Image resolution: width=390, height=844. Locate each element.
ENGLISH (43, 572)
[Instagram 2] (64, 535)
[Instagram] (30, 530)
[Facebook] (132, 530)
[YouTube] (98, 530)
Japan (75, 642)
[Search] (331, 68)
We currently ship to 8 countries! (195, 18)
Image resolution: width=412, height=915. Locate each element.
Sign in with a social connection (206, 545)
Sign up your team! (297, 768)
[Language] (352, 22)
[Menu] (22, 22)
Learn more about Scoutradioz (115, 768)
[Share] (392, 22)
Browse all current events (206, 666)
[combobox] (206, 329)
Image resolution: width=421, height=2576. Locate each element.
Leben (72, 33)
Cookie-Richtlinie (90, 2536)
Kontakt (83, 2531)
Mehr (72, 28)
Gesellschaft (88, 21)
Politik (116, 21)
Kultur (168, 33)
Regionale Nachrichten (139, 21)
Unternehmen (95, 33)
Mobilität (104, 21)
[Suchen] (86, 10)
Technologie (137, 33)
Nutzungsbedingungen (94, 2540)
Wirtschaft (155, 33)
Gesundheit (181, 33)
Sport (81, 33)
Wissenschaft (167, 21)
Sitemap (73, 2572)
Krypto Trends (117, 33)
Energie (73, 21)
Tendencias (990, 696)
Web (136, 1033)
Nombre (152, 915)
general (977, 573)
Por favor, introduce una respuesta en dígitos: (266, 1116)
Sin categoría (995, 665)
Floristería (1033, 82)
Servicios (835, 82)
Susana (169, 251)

----------

## Instructions for the task
Write all of the data above again, exactly as given.

## The answer
Image resolution: width=390, height=844. Locate each element.
ENGLISH (43, 572)
[Instagram 2] (64, 535)
[Instagram] (30, 530)
[Facebook] (132, 530)
[YouTube] (98, 530)
Japan (75, 642)
[Search] (331, 68)
We currently ship to 8 countries! (195, 18)
Image resolution: width=412, height=915. Locate each element.
Sign in with a social connection (206, 545)
Sign up your team! (297, 768)
[Language] (352, 22)
[Menu] (22, 22)
Learn more about Scoutradioz (115, 768)
[Share] (392, 22)
Browse all current events (206, 666)
[combobox] (206, 329)
Image resolution: width=421, height=2576. Locate each element.
Leben (72, 33)
Cookie-Richtlinie (90, 2536)
Kontakt (83, 2531)
Mehr (72, 28)
Gesellschaft (88, 21)
Politik (116, 21)
Kultur (168, 33)
Regionale Nachrichten (139, 21)
Unternehmen (95, 33)
Mobilität (104, 21)
[Suchen] (86, 10)
Technologie (137, 33)
Nutzungsbedingungen (94, 2540)
Wirtschaft (155, 33)
Gesundheit (181, 33)
Sport (81, 33)
Wissenschaft (167, 21)
Sitemap (73, 2572)
Krypto Trends (117, 33)
Energie (73, 21)
Tendencias (990, 696)
Web (136, 1033)
Nombre (152, 915)
general (977, 573)
Por favor, introduce una respuesta en dígitos: (266, 1116)
Sin categoría (995, 665)
Floristería (1033, 82)
Servicios (835, 82)
Susana (169, 251)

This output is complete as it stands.